____ Listed entries
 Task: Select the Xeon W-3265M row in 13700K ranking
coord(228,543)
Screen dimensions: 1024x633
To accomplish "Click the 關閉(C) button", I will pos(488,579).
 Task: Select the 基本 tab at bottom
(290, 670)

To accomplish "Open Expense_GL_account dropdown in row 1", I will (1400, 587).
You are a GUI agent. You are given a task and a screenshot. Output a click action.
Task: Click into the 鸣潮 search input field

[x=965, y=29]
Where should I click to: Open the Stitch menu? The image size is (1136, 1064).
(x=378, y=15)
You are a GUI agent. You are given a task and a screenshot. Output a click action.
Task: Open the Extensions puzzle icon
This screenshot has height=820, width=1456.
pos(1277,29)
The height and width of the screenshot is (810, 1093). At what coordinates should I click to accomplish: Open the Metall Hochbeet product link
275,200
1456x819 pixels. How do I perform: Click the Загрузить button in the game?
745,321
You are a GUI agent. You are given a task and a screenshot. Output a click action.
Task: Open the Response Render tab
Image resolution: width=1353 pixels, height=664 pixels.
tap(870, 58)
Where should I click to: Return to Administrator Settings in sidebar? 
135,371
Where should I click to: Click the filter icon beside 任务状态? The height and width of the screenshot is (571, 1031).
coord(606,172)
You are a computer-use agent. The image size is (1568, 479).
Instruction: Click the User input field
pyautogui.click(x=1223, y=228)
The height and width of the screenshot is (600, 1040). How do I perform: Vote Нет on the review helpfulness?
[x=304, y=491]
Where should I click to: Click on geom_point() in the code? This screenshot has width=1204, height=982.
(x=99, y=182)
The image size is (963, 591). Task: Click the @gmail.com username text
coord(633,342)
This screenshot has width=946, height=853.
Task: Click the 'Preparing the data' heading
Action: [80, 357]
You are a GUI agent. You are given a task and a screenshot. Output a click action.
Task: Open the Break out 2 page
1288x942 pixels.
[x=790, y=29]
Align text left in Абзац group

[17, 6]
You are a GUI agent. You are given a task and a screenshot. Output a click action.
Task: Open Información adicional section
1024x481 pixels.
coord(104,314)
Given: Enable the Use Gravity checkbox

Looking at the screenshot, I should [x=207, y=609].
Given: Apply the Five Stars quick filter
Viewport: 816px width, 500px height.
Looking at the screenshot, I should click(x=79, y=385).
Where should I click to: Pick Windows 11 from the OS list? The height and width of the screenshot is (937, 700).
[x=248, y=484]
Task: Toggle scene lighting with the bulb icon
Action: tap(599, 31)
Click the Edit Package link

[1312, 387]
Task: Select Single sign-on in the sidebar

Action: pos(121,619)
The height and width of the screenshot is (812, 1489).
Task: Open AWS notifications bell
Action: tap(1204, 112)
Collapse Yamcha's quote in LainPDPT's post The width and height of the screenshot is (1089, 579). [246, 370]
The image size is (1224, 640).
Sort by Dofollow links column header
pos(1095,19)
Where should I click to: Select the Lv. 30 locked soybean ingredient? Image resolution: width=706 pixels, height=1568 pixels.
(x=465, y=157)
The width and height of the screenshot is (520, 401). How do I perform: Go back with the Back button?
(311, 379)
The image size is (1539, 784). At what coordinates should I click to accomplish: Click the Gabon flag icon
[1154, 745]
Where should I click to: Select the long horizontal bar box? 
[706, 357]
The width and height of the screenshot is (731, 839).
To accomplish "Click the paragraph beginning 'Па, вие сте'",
________
## Task prompt
Arrange these entries as a numbered list, leaving out the blank lines.

## Expected answer
1.  Task: Select the Xeon W-3265M row in 13700K ranking
2. coord(228,543)
3. Screen dimensions: 1024x633
4. To accomplish "Click the 關閉(C) button", I will pos(488,579).
5.  Task: Select the 基本 tab at bottom
6. (290, 670)
7. To accomplish "Open Expense_GL_account dropdown in row 1", I will (1400, 587).
8. You are a GUI agent. You are given a task and a screenshot. Output a click action.
9. Task: Click into the 鸣潮 search input field
10. [x=965, y=29]
11. Where should I click to: Open the Stitch menu? The image size is (1136, 1064).
12. (x=378, y=15)
13. You are a GUI agent. You are given a task and a screenshot. Output a click action.
14. Task: Open the Extensions puzzle icon
15. This screenshot has height=820, width=1456.
16. pos(1277,29)
17. The height and width of the screenshot is (810, 1093). At what coordinates should I click to accomplish: Open the Metall Hochbeet product link
18. 275,200
19. 1456x819 pixels. How do I perform: Click the Загрузить button in the game?
20. 745,321
21. You are a GUI agent. You are given a task and a screenshot. Output a click action.
22. Task: Open the Response Render tab
23. Image resolution: width=1353 pixels, height=664 pixels.
24. tap(870, 58)
25. Where should I click to: Return to Administrator Settings in sidebar? 
26. 135,371
27. Where should I click to: Click the filter icon beside 任务状态? The height and width of the screenshot is (571, 1031).
28. coord(606,172)
29. You are a computer-use agent. The image size is (1568, 479).
30. Instruction: Click the User input field
31. pyautogui.click(x=1223, y=228)
32. The height and width of the screenshot is (600, 1040). How do I perform: Vote Нет on the review helpfulness?
33. [x=304, y=491]
34. Where should I click to: Click on geom_point() in the code? This screenshot has width=1204, height=982.
35. (x=99, y=182)
36. The image size is (963, 591). Task: Click the @gmail.com username text
37. coord(633,342)
38. This screenshot has width=946, height=853.
39. Task: Click the 'Preparing the data' heading
40. Action: [80, 357]
41. You are a GUI agent. You are given a task and a screenshot. Output a click action.
42. Task: Open the Break out 2 page
43. 1288x942 pixels.
44. [x=790, y=29]
45. Align text left in Абзац group
46. [17, 6]
47. You are a GUI agent. You are given a task and a screenshot. Output a click action.
48. Task: Open Información adicional section
49. 1024x481 pixels.
50. coord(104,314)
51. Given: Enable the Use Gravity checkbox
52. Looking at the screenshot, I should [x=207, y=609].
53. Given: Apply the Five Stars quick filter
54. Viewport: 816px width, 500px height.
55. Looking at the screenshot, I should click(x=79, y=385).
56. Where should I click to: Pick Windows 11 from the OS list? The height and width of the screenshot is (937, 700).
57. [x=248, y=484]
58. Task: Toggle scene lighting with the bulb icon
59. Action: tap(599, 31)
60. Click the Edit Package link
61. [1312, 387]
62. Task: Select Single sign-on in the sidebar
63. Action: pos(121,619)
64. The height and width of the screenshot is (812, 1489).
65. Task: Open AWS notifications bell
66. Action: tap(1204, 112)
67. Collapse Yamcha's quote in LainPDPT's post The width and height of the screenshot is (1089, 579). [246, 370]
68. The image size is (1224, 640).
69. Sort by Dofollow links column header
70. pos(1095,19)
71. Where should I click to: Select the Lv. 30 locked soybean ingredient? Image resolution: width=706 pixels, height=1568 pixels.
72. (x=465, y=157)
73. The width and height of the screenshot is (520, 401). How do I perform: Go back with the Back button?
74. (311, 379)
75. The image size is (1539, 784). At what coordinates should I click to accomplish: Click the Gabon flag icon
76. [1154, 745]
77. Where should I click to: Select the long horizontal bar box? 
78. [706, 357]
79. The width and height of the screenshot is (731, 839).
80. To accomplish "Click the paragraph beginning 'Па, вие сте'",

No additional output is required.